Sun Dec 2nd through Sat the 8th, 2018 at Palais des Congrès de Montréal
This work introduces an attentional tree-to-tree neural network for programming language translation, and evaluates it on two synthetic tasks and one real-world dataset. The results are significantly better than previous work in programming language translation, including rule-based and sequence-to-sequence approaches. But one central claim--that the authors "are the first to design the tree-to-tree neural network for translation tasks"--is inaccurate. I am familiar with a previous version of this paper presented at the 2018 ICLR Workshop, and with the comments from the anonymous ICLR reviewers available at OpenReview; I believe the authors did a good job of improving their paper in response to those reviews. Most importantly, reviewers asked for evaluation on real-world data; the authors then went to great lengths to replicate the evaluation methodology of Nguyen et al. (2015) despite receiving no response to emails they sent, resulting in a strong (though perhaps difficult to compare exactly) real world evaluation result. The model is described clearly and comprehensively; it would be relatively straightforward to reimplement from the paper alone. The two most important contributions of the model--the use of tree attention, and the use of parent-feeding--are both ablated in the results. As far as the primacy claim: the work indeed fills a significant void in the literature. But the first tree-to-tree neural network (also for translation, and also using tree attention) was Bradbury and Socher (2017), presented at an EMNLP 2017 workshop (http://aclweb.org/anthology/W17-4303), and it would be helpful to cite and compare to that work, although the results of that paper were relatively weak and it wasn't published at a conference.
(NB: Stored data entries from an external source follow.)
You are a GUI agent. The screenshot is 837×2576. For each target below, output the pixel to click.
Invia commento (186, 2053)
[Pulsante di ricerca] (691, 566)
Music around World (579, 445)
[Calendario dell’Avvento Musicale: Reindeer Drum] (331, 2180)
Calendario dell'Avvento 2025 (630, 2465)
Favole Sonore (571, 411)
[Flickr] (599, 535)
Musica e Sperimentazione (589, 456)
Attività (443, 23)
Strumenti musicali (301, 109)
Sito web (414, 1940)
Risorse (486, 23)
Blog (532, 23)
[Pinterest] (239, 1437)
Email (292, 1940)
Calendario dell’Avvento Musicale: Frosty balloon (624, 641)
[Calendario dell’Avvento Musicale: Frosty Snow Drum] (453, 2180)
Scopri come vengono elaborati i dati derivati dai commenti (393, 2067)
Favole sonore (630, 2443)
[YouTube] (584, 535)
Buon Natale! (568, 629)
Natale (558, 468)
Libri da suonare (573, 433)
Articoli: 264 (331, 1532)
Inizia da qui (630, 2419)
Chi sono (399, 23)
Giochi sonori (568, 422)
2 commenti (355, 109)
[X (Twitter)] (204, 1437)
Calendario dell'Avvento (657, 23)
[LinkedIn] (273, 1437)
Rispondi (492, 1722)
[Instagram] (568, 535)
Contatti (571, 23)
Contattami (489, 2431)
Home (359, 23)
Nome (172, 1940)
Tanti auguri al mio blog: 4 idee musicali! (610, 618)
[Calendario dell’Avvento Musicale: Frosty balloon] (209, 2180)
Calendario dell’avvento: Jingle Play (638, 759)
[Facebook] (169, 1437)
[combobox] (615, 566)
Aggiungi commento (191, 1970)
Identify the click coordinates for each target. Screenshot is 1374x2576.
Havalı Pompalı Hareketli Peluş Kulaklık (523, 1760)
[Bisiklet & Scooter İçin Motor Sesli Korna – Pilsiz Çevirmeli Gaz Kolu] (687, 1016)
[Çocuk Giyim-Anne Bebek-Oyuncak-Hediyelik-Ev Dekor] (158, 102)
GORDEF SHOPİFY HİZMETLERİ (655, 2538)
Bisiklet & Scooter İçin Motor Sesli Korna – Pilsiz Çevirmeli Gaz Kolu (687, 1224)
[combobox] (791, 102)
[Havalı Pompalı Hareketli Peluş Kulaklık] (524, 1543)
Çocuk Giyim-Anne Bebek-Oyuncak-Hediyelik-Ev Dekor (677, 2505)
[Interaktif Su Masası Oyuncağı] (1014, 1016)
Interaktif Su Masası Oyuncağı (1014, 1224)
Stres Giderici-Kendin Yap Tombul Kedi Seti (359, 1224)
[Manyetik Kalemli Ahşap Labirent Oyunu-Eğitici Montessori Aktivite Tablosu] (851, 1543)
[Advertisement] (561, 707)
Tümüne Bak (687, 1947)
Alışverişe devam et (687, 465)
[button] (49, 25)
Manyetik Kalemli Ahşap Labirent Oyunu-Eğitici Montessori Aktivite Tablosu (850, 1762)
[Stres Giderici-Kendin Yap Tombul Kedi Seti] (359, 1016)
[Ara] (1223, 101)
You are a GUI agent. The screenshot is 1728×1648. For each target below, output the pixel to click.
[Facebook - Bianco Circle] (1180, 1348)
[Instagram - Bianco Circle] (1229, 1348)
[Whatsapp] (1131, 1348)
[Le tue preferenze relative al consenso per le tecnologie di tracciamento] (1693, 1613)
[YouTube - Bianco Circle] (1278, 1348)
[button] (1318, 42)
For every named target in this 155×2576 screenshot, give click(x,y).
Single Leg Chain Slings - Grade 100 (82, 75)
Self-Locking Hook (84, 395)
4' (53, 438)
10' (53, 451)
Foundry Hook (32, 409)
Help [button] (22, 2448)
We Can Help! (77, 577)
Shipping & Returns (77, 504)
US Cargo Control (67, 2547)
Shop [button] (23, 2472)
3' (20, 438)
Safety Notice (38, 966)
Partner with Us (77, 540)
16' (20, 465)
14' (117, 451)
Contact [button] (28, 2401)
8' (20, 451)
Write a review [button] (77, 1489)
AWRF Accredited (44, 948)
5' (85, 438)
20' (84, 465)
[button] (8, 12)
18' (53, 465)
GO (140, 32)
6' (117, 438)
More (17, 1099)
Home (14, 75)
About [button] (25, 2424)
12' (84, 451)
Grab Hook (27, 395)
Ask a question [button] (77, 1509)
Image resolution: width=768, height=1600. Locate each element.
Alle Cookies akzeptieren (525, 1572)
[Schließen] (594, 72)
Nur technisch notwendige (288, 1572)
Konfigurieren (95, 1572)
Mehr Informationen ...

Summary This paper proposes a neural network architecture for tree to tree transduction, with application to program translation. Binarized trees are encoded with a TreeLSTM, and a tree-structured decoder generates binary trees breadth-first, using an attention mechanism over input tree nodes, and attention feeding within the tree decoder. On synthetic and real-world program translation tasks, and across multiple datasets, the proposed model obtains substantially stronger performance than baseline sequential neural models and previous work on automatic program translation. Quality The paper proposes a general framework for neural tree to tree transduction, and the model obtains high performance on program translation tasks. Clarity The model and experimental setup are define clearly. If the terminal and non-terminal vocabularies are disjoint, is it necessary to generate end-of-sentence tokens explicitly, as they should always follow terminals? Originality Previous neural network architectures have been proposed for code generation (as cited in the paper), but have not been applied to program translation. The novelty of the proposed model lies in having both a tree-structured encoder and decoder. The proposed decoder generates trees breadth-first rather than depth-first, as it typical in many other architectures. To show whether the tree decoder architecture proposed here has advantages over previously proposed tree decoders, experimental comparison with alternative architectures will be helpful. Significance Tree to tree transduction is an important problem, and this paper is the first to propose successful neural models that explicitly models the tree structure in both the input and output. It is further shown that the model obtains a strong improvement over previous models in the practical task of program translation. While there is still a lot of work to do done in this area, this paper makes a strong contribution and I would like to see it accepted.